Crowley shook his head. Walls and bars and somewhere that he wouldn’t muck everything up for everyone again. “Home,” he said quietly. “St. Beryls.”

Aziraphale’s hand dropped away from his arm. “You’re giving up? But you – we can fix this!”

“S’safer,” he mumbled. “For you. For everyone. No villain to fight. He’ll be happy just showing off. Won’t hurt anyone.”

“But you _can’t_.”

Crowley looked at him. “Have to.”

“Crowley.”

He shook his head, drawing back. “M’the Serpent. Always has been.”

____________________________________

It had turned into quite the night.

Aziraphale gazed sightlessly out of the window of the car as it shuttled him back through the streets of Tadfield. A different driver had come to pick them up from the manor, but in the time it took for the car to arrive, he and Crowley had argued and fought and in the end, Crowley had won out.

So, on the way back to the city, Aziraphale had watched him – disguised as Anthony once more – get out of the car and walk to the gates of St Beryls. He didn’t see them take him in, but Crowley assured him that they would. They would have his cell waiting, as always.

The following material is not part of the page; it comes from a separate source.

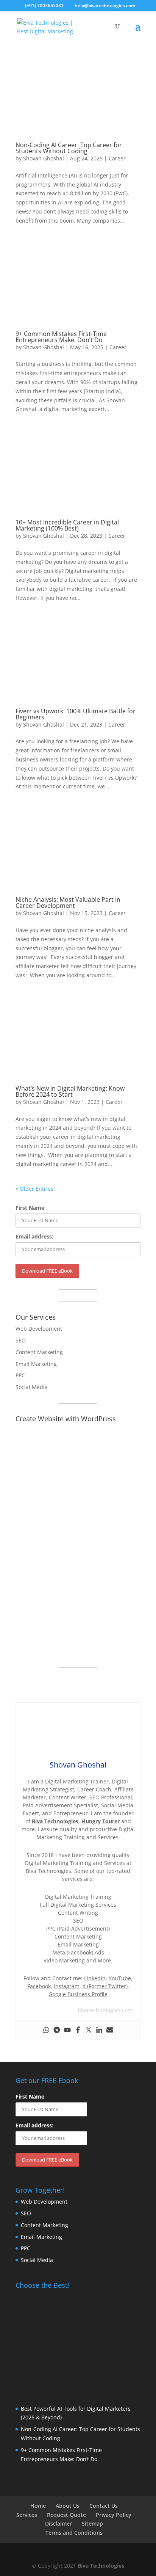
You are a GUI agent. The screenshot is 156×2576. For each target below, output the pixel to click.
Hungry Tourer (100, 1821)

So Crowley had locked himself up and Divine had taken herself out of the picture and now… what?

“Here we are,” the driver said, pulling in outside the shop.

Aziraphale nodded gratefully and climbed out the car, surprised to see the lights were still on in the bookshop. While they did occasionally stay open later on certain evenings, it was far, far too late by far for Newt to still be working.

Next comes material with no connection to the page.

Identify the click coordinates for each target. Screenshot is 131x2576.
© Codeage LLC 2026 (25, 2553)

He pushed open the door, the bell jangling overhead. “Newt?”

A clatter from the far side of the shop made him turn and he saw Newt’s chalk-white face a split-second before Gabriel stepped between them, clad in his ridiculous superhero costume.

“Ah! Aziraphale!” The man spread his terrifyingly beefy arms. “About time. Your little buddy was just getting us warmed up for the interview.”

“Interview?” Aziraphale echoed.

Newt inched cautiously around the man. “Since you were busy with your friend, I thought we’d do prep.” The tremor in his voice was barely noticeable, but they had been working together for years, and Newt knew what was happening and had kept Gabriel here, despite clearly being terrified.

“Yes,” Aziraphale said, staring up at Gabriel. Had he always been so much taller? It seemed impossible to remember now. “You can run along now, dear boy.”

“I should sta–”

“I insist,” Aziraphale said firmly. No one else needed to be in the crossfire. He crossed the floor, gently catching Newt’s arms. “You get back to Anathema. She’ll be worried sick, you staying out this late.”

“Aziraphale,” Newt tried to say something.

“No, no, it’s fine.” Without preamble, Aziraphale bundled him out the door and lifting his bag and coat from the hook beside it, all but throwing them out after him. He shut the door over, turning the latch in the lock. “So.” He turned with a tight smile. “Gabriel. I’m dreadfully sorry, but there seems to have been some miscommunication.”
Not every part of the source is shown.